Start at the line in the entries below that contains "The height and", stop at the line that contains "the Fields panel", and output exactly the lines in that span, both ends included.

[[ DATA PROVIDED, beginning ]]

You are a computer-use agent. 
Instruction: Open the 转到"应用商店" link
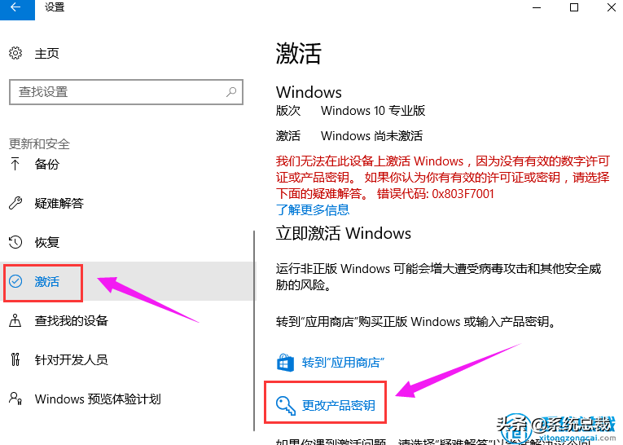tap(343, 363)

[[ DATA PROVIDED, end ]]
[[ DATA PROVIDED, beginning ]]

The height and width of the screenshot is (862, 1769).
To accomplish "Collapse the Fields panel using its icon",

[[ DATA PROVIDED, end ]]

RESULT OF THE EXERCISE:
The height and width of the screenshot is (862, 1769).
To accomplish "Collapse the Fields panel using its icon",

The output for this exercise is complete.